Ce contenu a été publié sous le gouvernement du Premier ministre, Édouard Philippe.

Publié le 19/11/2018

Seul le prononcé fait foi
Madame la Ministre,
Monsieur le Ministre,
Madame la directrice générale de Campus France,
Monsieur le Recteur de l’Agence universitaire de la Francophonie,
Madame et Messieurs les présidents de conférence d’établissements,
Mesdames et Messieurs les présidents d’université et les directeurs d’école,
Mesdames et Messieurs,
Dans un magnifique tour du monde de la francophonie, Le monde est mon langage, Alain Mabanckou écrit : « J’ai choisi depuis longtemps de ne pas m’enfermer, de ne pas considérer les choses de manière figée, mais de prêter plutôt l’oreille à la rumeur du monde ».
Eternel étudiant du monde, « écoutant » du monde, Alain Mabanckou nous donne à entendre des voix qui disent et qui pensent le monde en français, de Mpili, au Congo, avec le poète Tchicaya U Tam’si à Montréal avec Dany Laferrière, en passant par Makélékélé avec Sony Labou Tansi.
Pour ceux qui ne connaîtraient pas Makélékélé, je tiens à préciser qu’il ne s’agit pas d’un nouveau « bololo » : Makélékélé, c’est un arrondissement de Brazzaville où vivait Sony Labou Tansi. Tous ces grands noms animent la république internationale des lettres francophones, dont vous êtes également les représentants. Si l’on écoute « la rumeur du monde », on entend que la langue française n’en finit pas de se renouveler – j’ai essayé le « bololo » la semaine dernière, à mes risques et périls. Et on entend aussi que la jeunesse et le monde évoluent, ce qui nous met au défi de renouveler notre enseignement supérieur et notre recherche, au même rythme et avec une même ambition.
Parmi les nombreuses réformes que nous menons depuis un an et demi, celle que vous mettez en œuvre, sous l’égide de la ministre de l’enseignement supérieur, de la recherche et de l’innovation, me rend particulièrement fier. Je l’ai déjà dit et je le redis. Car la loi relative à l’Orientation et à la Réussite des Etudiants va profondément et durablement transformer notre pays, en améliorant l’accueil et l’accompagnement de nos étudiants et en mettant un terme à un système qui conduisait trop souvent à l’échec en licence.
Mais une seconde étape, tout aussi importante, consiste à gagner la bataille de la concurrence internationale entre nos systèmes d’enseignement supérieur et de recherche. En accueillant les étudiants les plus brillants et les plus méritants, qu’ils viennent de Pékin ou de Kinshasa, qu’ils étudient l’intelligence artificielle ou la linguistique médiévale. Et en projetant partout dans le monde notre enseignement supérieur et notre recherche.

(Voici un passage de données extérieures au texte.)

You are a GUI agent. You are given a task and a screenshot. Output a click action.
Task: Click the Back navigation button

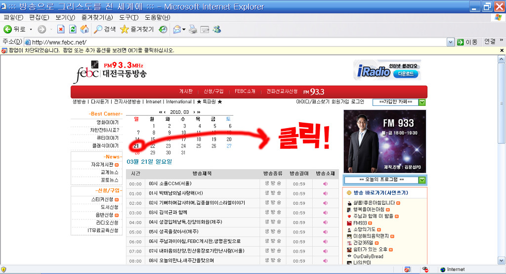coord(14,29)
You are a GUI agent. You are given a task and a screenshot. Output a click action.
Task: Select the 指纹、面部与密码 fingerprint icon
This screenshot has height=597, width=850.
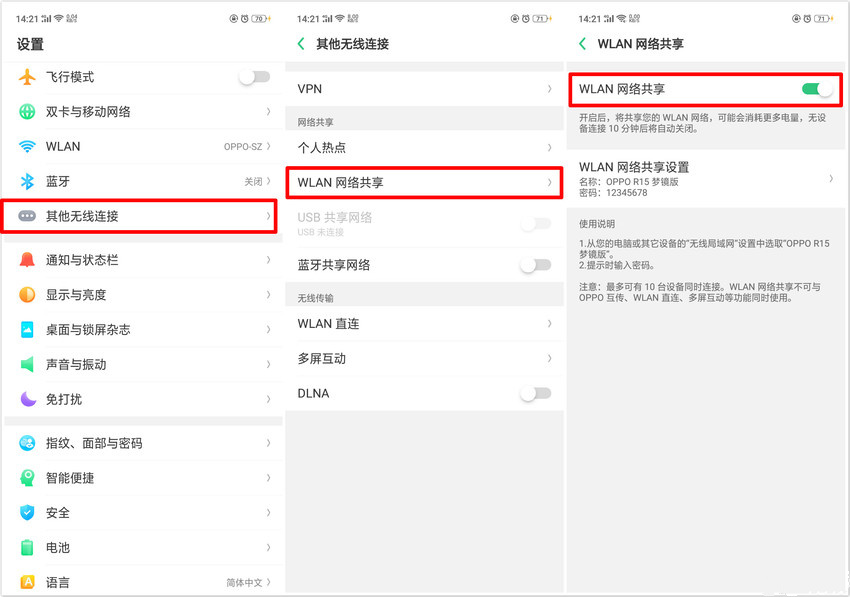click(27, 443)
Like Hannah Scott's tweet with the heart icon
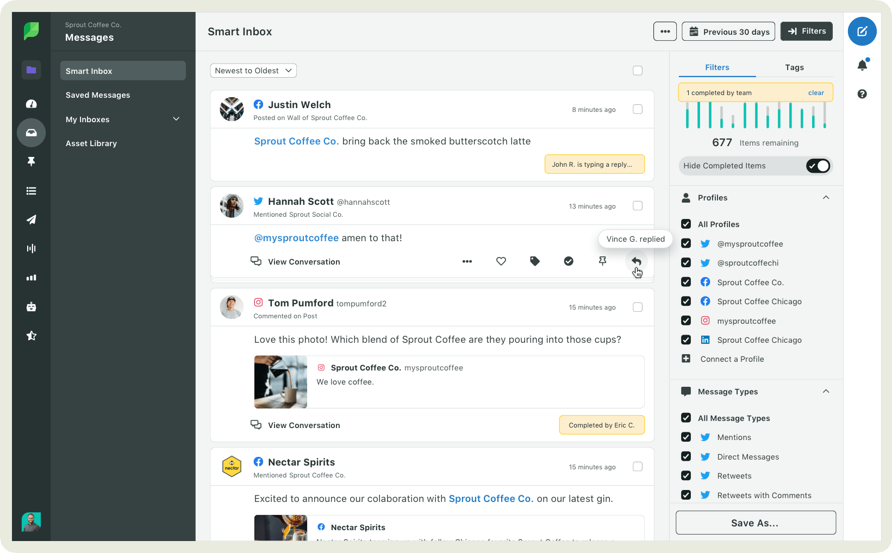The image size is (892, 553). click(x=501, y=261)
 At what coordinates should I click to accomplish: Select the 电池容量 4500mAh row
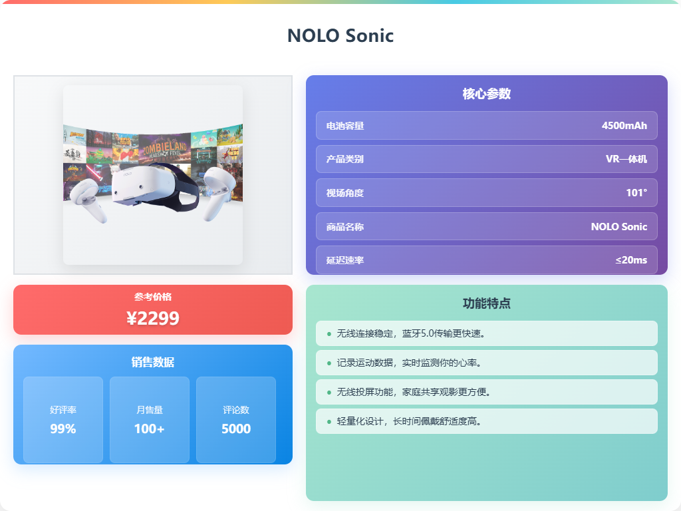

Dans ce contexte, la francophonie n’est plus seulement un atout historique – c’est une chance pour la France et pour tous les pays qui ont le français en partage. Le français n’est pas seulement une langue de communication et de création : c’est une langue d’éducation, qui a permis à des générations d’étudiants de sortir des frontières de leur pays, pour accomplir leurs rêves et leur vocation. Vous savez que le Président de la République a une grande ambition pour la francophonie, dont les Universités sont les premières enceintes de diffusion et de rayonnement.

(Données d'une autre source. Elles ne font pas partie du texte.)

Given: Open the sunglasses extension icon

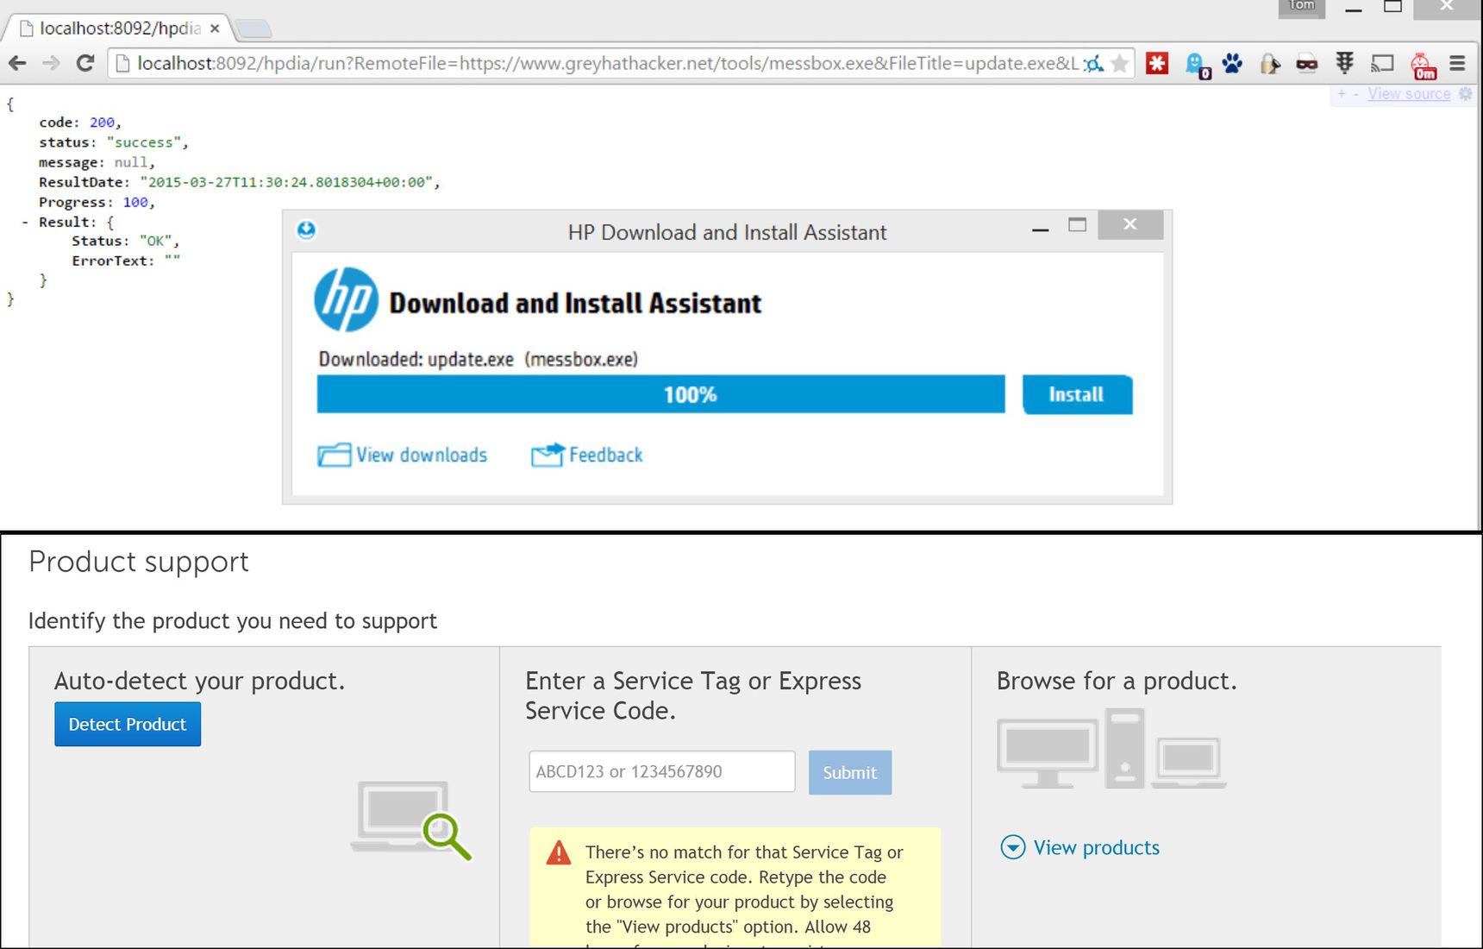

Je voudrais à ce sujet saluer l’Agence Universitaire de la Francophonie, qui fédère plus de 800 établissements universitaires partout dans le monde, regroupés sous la bannière francophone.
Avec cette agence, avec Campus France, avec vous tous, nous avons un grand objectif, qui est d’augmenter significativement le nombre de co-diplômes et d’accords entre établissements pour favoriser les mobilités par-delà les frontières.

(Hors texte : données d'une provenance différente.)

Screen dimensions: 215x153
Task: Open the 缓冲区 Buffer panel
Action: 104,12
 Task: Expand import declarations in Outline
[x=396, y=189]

Car aujourd’hui, nous sommes au cœur d’une révolution. Le monde n’a jamais compté autant d’étudiants et ils n’ont jamais été aussi nombreux à étudier à l’étranger. Pour autant, l’attractivité ne se décrète pas, elle se constate, elle se construit et elle se conquiert. Face à une concurrence internationale de plus en plus vive, la France doit rester l’un des acteurs majeurs de cette mondialisation des études supérieures. C’est pourquoi nous présentons aujourd’hui la stratégie « Bienvenue en France ».
D’ici 2025, le nombre d’étudiants en mobilité internationale aura doublé, passant de plus de 4,6 à 9 millions, notamment parce que la jeunesse des pays en développement accède massivement aux études supérieures. C’est une opportunité magnifique pour l’humanité. C’est aussi une opportunité magnifique pour la France qui est attendue et recherchée, à travers le réseau de la francophonie, à travers l’excellence de son réseau d’enseignement supérieur, grâce à la diversité de ses formations. La France est le 4ème pays de mobilité étudiante au monde. Et le premier pays non anglophone.
Si les étudiants choisissent de venir étudier en France, c’est parfois par évidence linguistique, quand ils sont francophones. C’est souvent par affinité avec notre culture et notre art de vivre.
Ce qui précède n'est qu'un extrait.